Why it matters: The northern lights are a rare and spectacular phenomenon we were lucky to see from home — unless, like me, you slept through it last month. It hurt to see everyone living my dream.
What I did: When I heard another solar storm would make them visible again last Sunday, I refused to make the same mistake. I was going on the hunt.
- I frantically refreshed meteorologists' Twitter accounts for aurora updates, studied multiple dark-sky maps and consulted the internet for the best viewing spots in Minnesota.
- Then, I grabbed my snacks and drove 4.5 hours round trip to chase my dream.
What happened: I did not see them. It's still painful to talk about, but learn from my mistakes:
🧭 Check multiple sources: I was so eager to get going that I didn't do enough research. Northern Minnesota's forecast showed lots of clouds, so I went southwest for clear skies.
- Turns out, the forecast I saw was a few hours old and my clear dark-sky area was actually blanketed by clouds. Meanwhile, people could see the lights in Blaine.

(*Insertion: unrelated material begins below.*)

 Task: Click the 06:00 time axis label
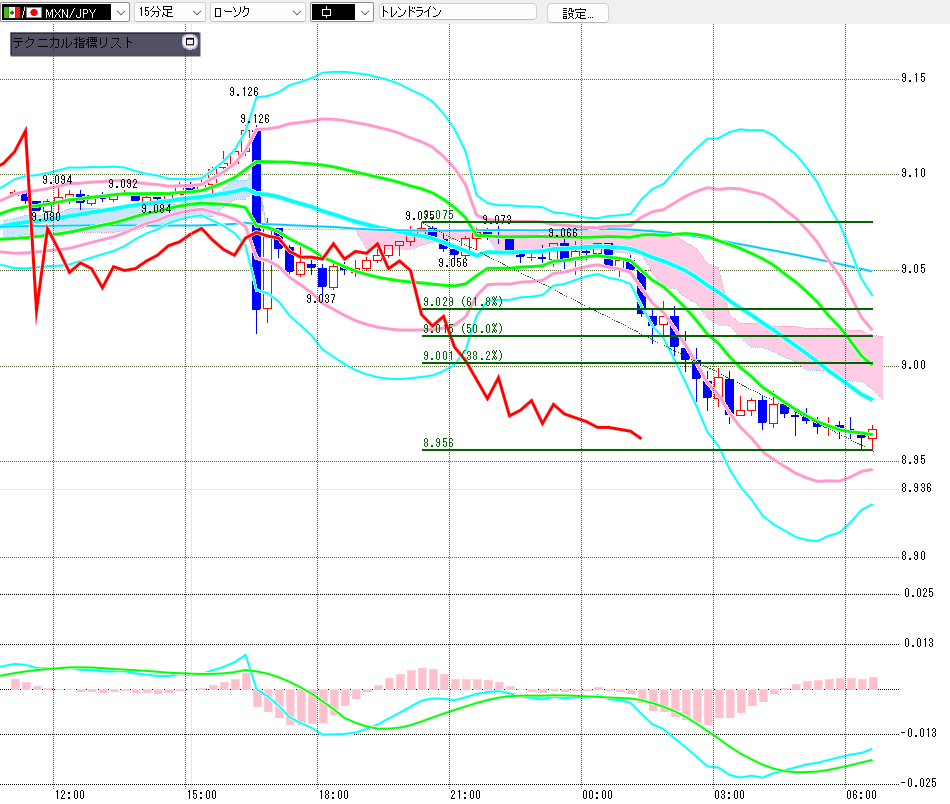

👯♀️ Bring a friend: Weather changes fast, and you can't check NWS Twin Cities while driving. Having someone else around to monitor forecasts and social media would have saved me from continuing the wrong way.
- Plus: When I've hunted with other people before, it felt like a fun adventure, no matter the outcome.
🥱Wait it out: I got frustrated and left my viewing point at 10:30pm. Of course, the skies in southwest Minnesota reportedly cleared around 11:00pm.
- If you've already driven for hours, what's an extra 30 minutes?
Overall: I missed the northern lights this time, but that's just part of the chase. Send me your tips at [email protected]
- Of note: I chugged a large McDonald's iced coffee at 9:30pm to keep myself going through the night. Don't do that. I was up until 3am.
Where the dedicated hunters go
The good news is, this likely won't be my or your last chance to see the aurora.
- Earth is going to be in the maximum phase of the sunspot cycle, which means we'll see more solar activity for the next several years, according to The Washington Post.
Where to start: The Twin Cities Aurora Chasers Facebook group is very beginner friendly and rich with resources, including apps, maps and photography tips.
- Here are some commonly recommended spots.
🌳 Baylor Regional Park: Trust the experts — Minnesota Astronomical Society is headquartered in this park just 45 minutes west of the Twin Cities.
🐟 Fish Lake County Park: If you want to head north, this Harris, Minnesota park is also 45 minutes away and has a large parking lot with clear views over Fish Lake.
🌑 Outside of Mille Lacs State Wildlife Management Area: No need to enter this park 1.5 hours north of the Cities. Several chasers reported that the roads around it have expansive views over the area.
Note: Check park hours and rules before heading out!